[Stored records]
————
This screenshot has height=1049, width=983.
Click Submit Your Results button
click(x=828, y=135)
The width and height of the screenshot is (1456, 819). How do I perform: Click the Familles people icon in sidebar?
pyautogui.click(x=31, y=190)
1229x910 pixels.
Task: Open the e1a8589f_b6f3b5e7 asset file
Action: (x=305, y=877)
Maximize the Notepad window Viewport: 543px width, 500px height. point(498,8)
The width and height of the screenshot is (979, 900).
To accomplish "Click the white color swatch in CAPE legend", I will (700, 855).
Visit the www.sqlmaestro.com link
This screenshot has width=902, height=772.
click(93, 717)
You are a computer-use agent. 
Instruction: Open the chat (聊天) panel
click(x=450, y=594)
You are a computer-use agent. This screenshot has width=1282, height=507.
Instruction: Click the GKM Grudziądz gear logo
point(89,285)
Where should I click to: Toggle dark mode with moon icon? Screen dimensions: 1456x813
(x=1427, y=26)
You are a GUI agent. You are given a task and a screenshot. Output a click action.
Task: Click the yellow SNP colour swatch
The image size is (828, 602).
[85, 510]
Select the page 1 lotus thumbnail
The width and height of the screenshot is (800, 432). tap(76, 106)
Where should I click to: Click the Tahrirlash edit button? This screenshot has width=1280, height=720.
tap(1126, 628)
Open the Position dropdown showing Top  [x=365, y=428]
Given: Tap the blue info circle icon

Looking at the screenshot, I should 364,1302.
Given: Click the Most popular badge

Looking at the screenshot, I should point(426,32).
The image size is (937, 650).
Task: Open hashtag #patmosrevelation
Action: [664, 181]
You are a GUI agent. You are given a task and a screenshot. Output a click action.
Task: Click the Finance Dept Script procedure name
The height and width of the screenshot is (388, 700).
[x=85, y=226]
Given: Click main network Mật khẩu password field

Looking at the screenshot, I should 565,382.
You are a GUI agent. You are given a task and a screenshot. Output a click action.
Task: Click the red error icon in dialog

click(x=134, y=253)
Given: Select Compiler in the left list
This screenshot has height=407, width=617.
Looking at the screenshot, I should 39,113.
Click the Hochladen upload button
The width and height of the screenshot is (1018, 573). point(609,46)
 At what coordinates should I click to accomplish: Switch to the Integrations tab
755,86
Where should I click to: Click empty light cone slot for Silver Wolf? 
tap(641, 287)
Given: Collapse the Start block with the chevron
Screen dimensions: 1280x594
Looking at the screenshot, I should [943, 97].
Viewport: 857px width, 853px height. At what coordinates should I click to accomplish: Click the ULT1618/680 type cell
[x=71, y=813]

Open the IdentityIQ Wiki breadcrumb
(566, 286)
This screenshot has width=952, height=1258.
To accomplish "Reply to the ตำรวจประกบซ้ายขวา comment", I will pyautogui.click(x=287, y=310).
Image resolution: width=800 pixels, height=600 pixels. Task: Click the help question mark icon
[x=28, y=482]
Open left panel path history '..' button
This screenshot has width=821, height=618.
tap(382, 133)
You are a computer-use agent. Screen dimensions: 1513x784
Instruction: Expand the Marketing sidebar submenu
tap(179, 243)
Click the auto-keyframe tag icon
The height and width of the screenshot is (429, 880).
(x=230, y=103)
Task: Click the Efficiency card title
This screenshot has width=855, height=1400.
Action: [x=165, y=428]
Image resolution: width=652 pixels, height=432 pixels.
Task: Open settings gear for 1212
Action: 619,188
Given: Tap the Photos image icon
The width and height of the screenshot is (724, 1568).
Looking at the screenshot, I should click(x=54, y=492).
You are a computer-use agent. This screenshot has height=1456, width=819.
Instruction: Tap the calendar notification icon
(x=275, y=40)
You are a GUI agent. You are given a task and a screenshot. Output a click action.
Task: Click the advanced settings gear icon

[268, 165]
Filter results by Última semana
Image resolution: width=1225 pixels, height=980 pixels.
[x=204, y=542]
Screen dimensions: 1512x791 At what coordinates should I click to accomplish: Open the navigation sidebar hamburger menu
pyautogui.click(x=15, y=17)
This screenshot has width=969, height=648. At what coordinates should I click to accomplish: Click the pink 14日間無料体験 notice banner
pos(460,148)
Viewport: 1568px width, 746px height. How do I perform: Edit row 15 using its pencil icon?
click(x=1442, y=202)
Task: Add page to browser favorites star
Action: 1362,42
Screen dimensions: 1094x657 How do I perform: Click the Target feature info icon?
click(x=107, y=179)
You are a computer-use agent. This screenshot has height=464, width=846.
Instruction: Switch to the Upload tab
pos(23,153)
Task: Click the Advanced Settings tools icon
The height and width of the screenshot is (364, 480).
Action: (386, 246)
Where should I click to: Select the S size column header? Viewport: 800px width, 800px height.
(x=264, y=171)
————
[What is being asked]:
Set down every record once more, exactly as written.

[Result of the exercise]:
This screenshot has height=1049, width=983.
Click Submit Your Results button
click(x=828, y=135)
The width and height of the screenshot is (1456, 819). How do I perform: Click the Familles people icon in sidebar?
pyautogui.click(x=31, y=190)
1229x910 pixels.
Task: Open the e1a8589f_b6f3b5e7 asset file
Action: (x=305, y=877)
Maximize the Notepad window Viewport: 543px width, 500px height. point(498,8)
The width and height of the screenshot is (979, 900).
To accomplish "Click the white color swatch in CAPE legend", I will (700, 855).
Visit the www.sqlmaestro.com link
This screenshot has width=902, height=772.
click(93, 717)
You are a computer-use agent. 
Instruction: Open the chat (聊天) panel
click(x=450, y=594)
You are a computer-use agent. This screenshot has width=1282, height=507.
Instruction: Click the GKM Grudziądz gear logo
point(89,285)
Where should I click to: Toggle dark mode with moon icon? Screen dimensions: 1456x813
(x=1427, y=26)
You are a GUI agent. You are given a task and a screenshot. Output a click action.
Task: Click the yellow SNP colour swatch
The image size is (828, 602).
[85, 510]
Select the page 1 lotus thumbnail
The width and height of the screenshot is (800, 432). tap(76, 106)
Where should I click to: Click the Tahrirlash edit button? This screenshot has width=1280, height=720.
tap(1126, 628)
Open the Position dropdown showing Top  [x=365, y=428]
Given: Tap the blue info circle icon

Looking at the screenshot, I should 364,1302.
Given: Click the Most popular badge

Looking at the screenshot, I should point(426,32).
The image size is (937, 650).
Task: Open hashtag #patmosrevelation
Action: [664, 181]
You are a GUI agent. You are given a task and a screenshot. Output a click action.
Task: Click the Finance Dept Script procedure name
The height and width of the screenshot is (388, 700).
[x=85, y=226]
Given: Click main network Mật khẩu password field

Looking at the screenshot, I should 565,382.
You are a GUI agent. You are given a task and a screenshot. Output a click action.
Task: Click the red error icon in dialog

click(x=134, y=253)
Given: Select Compiler in the left list
This screenshot has height=407, width=617.
Looking at the screenshot, I should 39,113.
Click the Hochladen upload button
The width and height of the screenshot is (1018, 573). point(609,46)
 At what coordinates should I click to accomplish: Switch to the Integrations tab
755,86
Where should I click to: Click empty light cone slot for Silver Wolf? 
tap(641, 287)
Given: Collapse the Start block with the chevron
Screen dimensions: 1280x594
Looking at the screenshot, I should [943, 97].
Viewport: 857px width, 853px height. At what coordinates should I click to accomplish: Click the ULT1618/680 type cell
[x=71, y=813]

Open the IdentityIQ Wiki breadcrumb
(566, 286)
This screenshot has width=952, height=1258.
To accomplish "Reply to the ตำรวจประกบซ้ายขวา comment", I will pyautogui.click(x=287, y=310).
Image resolution: width=800 pixels, height=600 pixels. Task: Click the help question mark icon
[x=28, y=482]
Open left panel path history '..' button
This screenshot has width=821, height=618.
tap(382, 133)
You are a computer-use agent. Screen dimensions: 1513x784
Instruction: Expand the Marketing sidebar submenu
tap(179, 243)
Click the auto-keyframe tag icon
The height and width of the screenshot is (429, 880).
(x=230, y=103)
Task: Click the Efficiency card title
This screenshot has width=855, height=1400.
Action: [x=165, y=428]
Image resolution: width=652 pixels, height=432 pixels.
Task: Open settings gear for 1212
Action: 619,188
Given: Tap the Photos image icon
The width and height of the screenshot is (724, 1568).
Looking at the screenshot, I should click(x=54, y=492).
You are a computer-use agent. This screenshot has height=1456, width=819.
Instruction: Tap the calendar notification icon
(x=275, y=40)
You are a GUI agent. You are given a task and a screenshot. Output a click action.
Task: Click the advanced settings gear icon

[268, 165]
Filter results by Última semana
Image resolution: width=1225 pixels, height=980 pixels.
[x=204, y=542]
Screen dimensions: 1512x791 At what coordinates should I click to accomplish: Open the navigation sidebar hamburger menu
pyautogui.click(x=15, y=17)
This screenshot has width=969, height=648. At what coordinates should I click to accomplish: Click the pink 14日間無料体験 notice banner
pos(460,148)
Viewport: 1568px width, 746px height. How do I perform: Edit row 15 using its pencil icon?
click(x=1442, y=202)
Task: Add page to browser favorites star
Action: 1362,42
Screen dimensions: 1094x657 How do I perform: Click the Target feature info icon?
click(x=107, y=179)
You are a computer-use agent. This screenshot has height=464, width=846.
Instruction: Switch to the Upload tab
pos(23,153)
Task: Click the Advanced Settings tools icon
The height and width of the screenshot is (364, 480).
Action: (386, 246)
Where should I click to: Select the S size column header? Viewport: 800px width, 800px height.
(x=264, y=171)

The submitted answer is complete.